Tutorial 1
In this tutorial, we will take a closer look at pipes (%>%
), tidyverse
functions, and at combining these to create command pipelines.
All you need for this tutorial is this file and open RStudio. It’s best to have both open in maximised windows, not side-by-side. Remember that you can quickly switch between two last used windows using the Alt + ↹ Tab (Windows) or ⌘ Command + ⇥ Tab (Mac OS) shortcut.
Note on code in the tutorial
You can reveal the solution to each task by clicking on the “Solution” button. The point of this tutorial is not to torment you with tasks you cannot do. However, you are strongly encouraged not to reach straight for the answer. Try to complete the task yourself: write the code in your script, run it, see if it works. If it doesn’t, try again. Only reveal the solution if you’re stuck or if you want to check your own solution.
Open your analysing_data R
project in RStudio and open a new R
script. Here is where you can write solution code for the tasks.
Scripts are basically text files with some added bells and whistles. Think of the script as one big R Markdown code chunk: It contains only code and comments. There are no headings, no body text, no tables… We use scripts when we want to write more than just a line or two of code but we don’t want to knit a document out of it.

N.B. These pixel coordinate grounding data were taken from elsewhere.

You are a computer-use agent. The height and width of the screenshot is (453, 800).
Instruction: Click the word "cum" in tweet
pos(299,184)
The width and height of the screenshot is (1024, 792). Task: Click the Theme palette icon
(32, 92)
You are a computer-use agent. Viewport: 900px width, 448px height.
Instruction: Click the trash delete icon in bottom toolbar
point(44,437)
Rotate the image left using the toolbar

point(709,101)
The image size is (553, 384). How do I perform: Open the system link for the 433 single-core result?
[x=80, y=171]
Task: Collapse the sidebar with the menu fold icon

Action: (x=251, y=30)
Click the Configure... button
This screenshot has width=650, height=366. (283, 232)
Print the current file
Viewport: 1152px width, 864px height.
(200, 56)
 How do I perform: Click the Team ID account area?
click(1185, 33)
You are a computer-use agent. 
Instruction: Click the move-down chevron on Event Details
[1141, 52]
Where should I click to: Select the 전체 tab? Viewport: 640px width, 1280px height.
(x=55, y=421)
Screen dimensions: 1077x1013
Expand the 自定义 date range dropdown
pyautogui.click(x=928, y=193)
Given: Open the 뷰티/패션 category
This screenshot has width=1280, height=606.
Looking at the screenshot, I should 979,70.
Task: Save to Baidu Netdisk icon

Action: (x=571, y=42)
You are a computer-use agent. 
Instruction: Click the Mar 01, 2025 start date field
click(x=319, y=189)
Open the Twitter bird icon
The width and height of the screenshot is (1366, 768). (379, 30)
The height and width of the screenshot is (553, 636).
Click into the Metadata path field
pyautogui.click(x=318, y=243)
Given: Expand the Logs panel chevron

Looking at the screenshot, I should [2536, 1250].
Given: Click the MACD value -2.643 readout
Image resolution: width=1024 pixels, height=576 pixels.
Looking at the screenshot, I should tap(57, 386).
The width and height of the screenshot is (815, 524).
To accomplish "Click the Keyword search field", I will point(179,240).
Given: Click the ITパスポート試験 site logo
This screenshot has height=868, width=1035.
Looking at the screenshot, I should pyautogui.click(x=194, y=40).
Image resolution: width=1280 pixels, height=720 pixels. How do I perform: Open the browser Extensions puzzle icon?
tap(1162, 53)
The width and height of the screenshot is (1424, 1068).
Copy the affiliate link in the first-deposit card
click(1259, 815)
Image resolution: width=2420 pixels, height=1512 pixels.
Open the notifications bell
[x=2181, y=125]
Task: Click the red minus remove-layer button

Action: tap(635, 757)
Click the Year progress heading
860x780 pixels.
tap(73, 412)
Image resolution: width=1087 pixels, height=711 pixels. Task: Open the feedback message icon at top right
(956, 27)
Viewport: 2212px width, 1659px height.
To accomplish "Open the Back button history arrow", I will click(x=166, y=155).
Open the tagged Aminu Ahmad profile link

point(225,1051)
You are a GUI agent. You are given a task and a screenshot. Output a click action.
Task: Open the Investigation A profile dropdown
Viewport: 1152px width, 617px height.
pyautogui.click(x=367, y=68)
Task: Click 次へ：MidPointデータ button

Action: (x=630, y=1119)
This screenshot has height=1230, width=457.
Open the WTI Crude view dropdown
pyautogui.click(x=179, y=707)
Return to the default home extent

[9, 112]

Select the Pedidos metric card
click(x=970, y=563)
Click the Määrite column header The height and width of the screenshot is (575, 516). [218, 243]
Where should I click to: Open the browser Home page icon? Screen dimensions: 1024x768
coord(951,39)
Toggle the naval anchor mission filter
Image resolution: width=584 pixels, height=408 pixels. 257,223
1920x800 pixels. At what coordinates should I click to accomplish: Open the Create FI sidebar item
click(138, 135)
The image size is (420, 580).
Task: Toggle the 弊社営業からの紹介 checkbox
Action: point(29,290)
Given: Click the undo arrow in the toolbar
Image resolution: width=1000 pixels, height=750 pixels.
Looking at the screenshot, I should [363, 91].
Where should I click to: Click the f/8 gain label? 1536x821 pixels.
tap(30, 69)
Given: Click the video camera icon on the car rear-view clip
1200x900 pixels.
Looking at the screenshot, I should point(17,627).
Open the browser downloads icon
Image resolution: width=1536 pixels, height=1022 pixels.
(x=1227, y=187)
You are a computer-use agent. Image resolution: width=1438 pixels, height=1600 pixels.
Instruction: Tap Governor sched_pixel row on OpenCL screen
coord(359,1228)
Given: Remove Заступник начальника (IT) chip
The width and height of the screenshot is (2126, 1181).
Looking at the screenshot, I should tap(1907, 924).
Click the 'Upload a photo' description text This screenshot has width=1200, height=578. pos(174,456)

You can run the script in its entirety by highlighting all of its content (Ctrl + A on Windows or ⌘ Command + A on Mac OS) and run it pressing Ctrl + ↵ Enter (Windows) or ⌘ Command + ↵ Enter (Mac OS).
Same thing applies to running only parts of your script: Highlight whatever code you want to run and run it using the same shortcut.
When you run code, it will get sent to the console and that is where all output (except for plots and help files) will appear. So make sure your console isn’t minimised or otherwise hidden! Plots and help files appear in the Files/Plots/Packages/Help/Viewer pane of RStudio (bottom right by default).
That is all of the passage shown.